# DESCRIPTION OF THE TASK
Count the lines in the rows below that contain the string "Zoom", matching its capitalization exactly. Reply with the number alone.

# DATA
┌──
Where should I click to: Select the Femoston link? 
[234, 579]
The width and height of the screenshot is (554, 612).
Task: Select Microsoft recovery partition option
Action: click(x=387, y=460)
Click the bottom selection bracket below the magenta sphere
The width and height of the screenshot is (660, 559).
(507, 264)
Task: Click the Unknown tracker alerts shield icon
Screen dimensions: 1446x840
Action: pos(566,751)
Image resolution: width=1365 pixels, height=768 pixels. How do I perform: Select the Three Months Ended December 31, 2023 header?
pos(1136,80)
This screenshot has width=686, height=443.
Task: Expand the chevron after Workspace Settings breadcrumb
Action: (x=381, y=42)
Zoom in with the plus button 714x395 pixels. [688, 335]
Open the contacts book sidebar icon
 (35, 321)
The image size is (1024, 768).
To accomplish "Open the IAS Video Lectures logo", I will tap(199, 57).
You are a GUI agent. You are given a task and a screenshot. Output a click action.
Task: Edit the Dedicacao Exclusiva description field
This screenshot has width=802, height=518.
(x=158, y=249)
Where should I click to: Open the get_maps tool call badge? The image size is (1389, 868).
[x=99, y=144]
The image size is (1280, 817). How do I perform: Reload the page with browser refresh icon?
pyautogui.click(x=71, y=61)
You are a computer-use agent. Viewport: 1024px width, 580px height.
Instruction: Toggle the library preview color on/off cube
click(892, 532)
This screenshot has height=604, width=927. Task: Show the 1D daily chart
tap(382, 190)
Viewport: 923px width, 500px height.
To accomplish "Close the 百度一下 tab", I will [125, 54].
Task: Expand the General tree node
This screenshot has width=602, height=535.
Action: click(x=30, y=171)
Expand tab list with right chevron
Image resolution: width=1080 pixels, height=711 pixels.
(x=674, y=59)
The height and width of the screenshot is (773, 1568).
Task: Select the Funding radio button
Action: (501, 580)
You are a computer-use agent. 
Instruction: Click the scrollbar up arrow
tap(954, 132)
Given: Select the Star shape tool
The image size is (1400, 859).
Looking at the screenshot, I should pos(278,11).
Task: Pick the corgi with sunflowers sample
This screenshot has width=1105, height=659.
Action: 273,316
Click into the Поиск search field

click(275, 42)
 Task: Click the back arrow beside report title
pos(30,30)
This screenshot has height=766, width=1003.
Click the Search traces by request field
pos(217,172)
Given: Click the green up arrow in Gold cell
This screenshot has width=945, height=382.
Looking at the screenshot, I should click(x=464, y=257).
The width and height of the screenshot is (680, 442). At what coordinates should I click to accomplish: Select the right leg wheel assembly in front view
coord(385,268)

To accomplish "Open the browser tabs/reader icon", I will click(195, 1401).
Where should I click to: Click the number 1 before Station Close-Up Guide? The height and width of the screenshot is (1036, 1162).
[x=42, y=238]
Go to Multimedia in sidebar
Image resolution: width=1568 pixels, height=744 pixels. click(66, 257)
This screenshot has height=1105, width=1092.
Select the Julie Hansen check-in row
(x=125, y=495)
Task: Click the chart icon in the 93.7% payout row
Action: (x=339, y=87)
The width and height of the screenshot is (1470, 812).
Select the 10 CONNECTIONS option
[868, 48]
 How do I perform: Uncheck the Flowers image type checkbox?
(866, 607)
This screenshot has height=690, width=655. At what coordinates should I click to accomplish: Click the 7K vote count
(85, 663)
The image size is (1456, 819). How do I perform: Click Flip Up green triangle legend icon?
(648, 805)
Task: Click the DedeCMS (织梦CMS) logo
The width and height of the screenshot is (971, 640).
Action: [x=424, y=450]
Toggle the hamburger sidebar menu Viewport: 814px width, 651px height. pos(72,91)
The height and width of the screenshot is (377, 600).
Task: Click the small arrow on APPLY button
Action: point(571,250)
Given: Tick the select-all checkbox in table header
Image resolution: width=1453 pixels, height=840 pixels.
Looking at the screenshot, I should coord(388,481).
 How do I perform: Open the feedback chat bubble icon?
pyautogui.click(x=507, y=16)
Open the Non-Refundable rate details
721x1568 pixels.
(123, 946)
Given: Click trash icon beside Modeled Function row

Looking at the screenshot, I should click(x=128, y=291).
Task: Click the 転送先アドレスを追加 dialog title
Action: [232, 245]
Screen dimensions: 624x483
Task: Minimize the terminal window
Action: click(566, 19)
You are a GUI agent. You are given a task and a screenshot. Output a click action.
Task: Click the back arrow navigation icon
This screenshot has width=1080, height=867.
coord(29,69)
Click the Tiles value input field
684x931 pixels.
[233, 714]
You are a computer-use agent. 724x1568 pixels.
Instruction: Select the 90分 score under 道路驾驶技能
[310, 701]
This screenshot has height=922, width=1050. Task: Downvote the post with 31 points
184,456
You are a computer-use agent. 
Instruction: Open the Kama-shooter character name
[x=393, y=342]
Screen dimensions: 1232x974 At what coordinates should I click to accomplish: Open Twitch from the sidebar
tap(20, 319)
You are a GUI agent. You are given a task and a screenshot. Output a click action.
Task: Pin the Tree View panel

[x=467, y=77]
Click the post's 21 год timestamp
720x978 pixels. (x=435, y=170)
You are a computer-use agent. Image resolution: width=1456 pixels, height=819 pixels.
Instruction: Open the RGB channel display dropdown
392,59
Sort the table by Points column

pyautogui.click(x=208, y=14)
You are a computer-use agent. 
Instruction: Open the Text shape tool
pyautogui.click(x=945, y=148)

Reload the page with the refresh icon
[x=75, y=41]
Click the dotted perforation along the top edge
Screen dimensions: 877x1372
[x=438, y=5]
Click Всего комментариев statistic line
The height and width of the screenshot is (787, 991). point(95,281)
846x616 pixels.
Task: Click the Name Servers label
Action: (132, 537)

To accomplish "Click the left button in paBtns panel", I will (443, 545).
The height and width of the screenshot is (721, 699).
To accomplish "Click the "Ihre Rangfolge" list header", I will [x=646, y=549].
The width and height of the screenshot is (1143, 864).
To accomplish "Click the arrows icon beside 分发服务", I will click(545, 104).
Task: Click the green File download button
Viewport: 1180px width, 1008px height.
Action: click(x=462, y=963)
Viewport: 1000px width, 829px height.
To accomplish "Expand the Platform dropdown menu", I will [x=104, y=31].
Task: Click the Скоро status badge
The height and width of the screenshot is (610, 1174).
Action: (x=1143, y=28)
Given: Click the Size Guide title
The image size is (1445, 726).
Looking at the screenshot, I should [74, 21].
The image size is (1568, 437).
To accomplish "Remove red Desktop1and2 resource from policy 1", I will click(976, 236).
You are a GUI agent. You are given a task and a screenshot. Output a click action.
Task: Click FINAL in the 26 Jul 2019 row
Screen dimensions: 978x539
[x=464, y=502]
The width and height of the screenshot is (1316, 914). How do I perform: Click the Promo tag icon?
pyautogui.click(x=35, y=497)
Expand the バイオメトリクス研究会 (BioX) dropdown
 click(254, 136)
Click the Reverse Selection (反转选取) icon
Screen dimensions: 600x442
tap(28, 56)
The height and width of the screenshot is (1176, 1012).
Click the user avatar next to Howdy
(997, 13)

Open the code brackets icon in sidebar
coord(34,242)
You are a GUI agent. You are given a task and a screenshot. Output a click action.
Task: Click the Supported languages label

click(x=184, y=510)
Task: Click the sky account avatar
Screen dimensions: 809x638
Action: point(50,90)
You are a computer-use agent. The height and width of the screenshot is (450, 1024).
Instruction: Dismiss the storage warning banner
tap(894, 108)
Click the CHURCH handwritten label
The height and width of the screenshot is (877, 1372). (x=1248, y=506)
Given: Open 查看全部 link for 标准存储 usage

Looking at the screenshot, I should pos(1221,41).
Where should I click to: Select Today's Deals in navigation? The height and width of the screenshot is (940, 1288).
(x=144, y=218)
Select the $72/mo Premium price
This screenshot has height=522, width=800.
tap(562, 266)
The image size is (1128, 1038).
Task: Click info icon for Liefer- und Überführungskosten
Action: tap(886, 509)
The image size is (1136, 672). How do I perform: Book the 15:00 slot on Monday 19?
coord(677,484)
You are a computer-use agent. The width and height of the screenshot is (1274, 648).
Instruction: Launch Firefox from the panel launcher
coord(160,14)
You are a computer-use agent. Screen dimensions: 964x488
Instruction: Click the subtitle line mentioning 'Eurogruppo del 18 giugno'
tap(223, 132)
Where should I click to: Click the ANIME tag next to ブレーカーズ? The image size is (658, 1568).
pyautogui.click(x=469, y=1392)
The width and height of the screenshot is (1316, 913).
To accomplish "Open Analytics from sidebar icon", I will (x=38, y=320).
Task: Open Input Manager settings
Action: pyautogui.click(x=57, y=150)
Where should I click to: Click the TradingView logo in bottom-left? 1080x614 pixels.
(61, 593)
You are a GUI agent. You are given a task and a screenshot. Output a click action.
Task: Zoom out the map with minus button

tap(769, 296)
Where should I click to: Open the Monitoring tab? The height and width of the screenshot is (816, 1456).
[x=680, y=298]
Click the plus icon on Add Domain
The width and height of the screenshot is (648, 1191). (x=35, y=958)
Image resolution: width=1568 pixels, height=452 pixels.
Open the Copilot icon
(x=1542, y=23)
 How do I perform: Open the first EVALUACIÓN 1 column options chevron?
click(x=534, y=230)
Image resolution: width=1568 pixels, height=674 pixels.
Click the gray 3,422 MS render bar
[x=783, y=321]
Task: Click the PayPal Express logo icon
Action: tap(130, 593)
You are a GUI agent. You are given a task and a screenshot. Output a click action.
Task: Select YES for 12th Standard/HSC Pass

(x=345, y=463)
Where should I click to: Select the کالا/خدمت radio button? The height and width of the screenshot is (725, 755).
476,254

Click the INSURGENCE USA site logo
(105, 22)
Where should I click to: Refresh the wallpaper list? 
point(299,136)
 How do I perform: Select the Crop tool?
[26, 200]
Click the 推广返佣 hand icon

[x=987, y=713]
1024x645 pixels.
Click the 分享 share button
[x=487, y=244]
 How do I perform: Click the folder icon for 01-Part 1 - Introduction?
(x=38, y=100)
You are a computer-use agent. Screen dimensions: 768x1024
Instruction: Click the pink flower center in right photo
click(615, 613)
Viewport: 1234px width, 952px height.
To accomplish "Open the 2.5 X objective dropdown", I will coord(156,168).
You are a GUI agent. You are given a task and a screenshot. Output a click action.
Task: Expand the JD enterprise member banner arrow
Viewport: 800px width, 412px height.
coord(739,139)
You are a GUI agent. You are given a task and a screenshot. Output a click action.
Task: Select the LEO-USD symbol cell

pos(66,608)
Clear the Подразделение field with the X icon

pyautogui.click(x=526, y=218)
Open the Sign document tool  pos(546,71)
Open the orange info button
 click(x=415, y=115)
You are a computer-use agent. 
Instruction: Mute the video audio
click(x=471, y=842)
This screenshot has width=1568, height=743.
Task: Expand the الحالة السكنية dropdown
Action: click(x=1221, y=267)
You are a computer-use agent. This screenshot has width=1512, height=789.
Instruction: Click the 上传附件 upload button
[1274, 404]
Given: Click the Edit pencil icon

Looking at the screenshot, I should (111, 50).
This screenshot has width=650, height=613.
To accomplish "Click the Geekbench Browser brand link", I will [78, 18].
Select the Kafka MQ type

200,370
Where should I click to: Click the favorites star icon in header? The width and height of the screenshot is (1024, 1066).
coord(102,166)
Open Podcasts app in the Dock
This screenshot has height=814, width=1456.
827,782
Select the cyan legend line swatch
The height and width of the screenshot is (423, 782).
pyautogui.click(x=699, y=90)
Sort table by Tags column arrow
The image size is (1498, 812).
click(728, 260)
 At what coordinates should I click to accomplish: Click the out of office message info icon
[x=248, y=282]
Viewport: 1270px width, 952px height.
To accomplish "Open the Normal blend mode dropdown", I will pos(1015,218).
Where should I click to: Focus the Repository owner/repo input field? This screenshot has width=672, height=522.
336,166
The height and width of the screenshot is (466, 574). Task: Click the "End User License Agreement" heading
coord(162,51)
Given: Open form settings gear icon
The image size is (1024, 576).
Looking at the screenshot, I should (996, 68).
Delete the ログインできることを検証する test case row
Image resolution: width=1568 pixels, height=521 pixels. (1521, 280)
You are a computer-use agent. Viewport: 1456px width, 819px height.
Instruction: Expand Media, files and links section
└──
# OUTPUT BELOW
2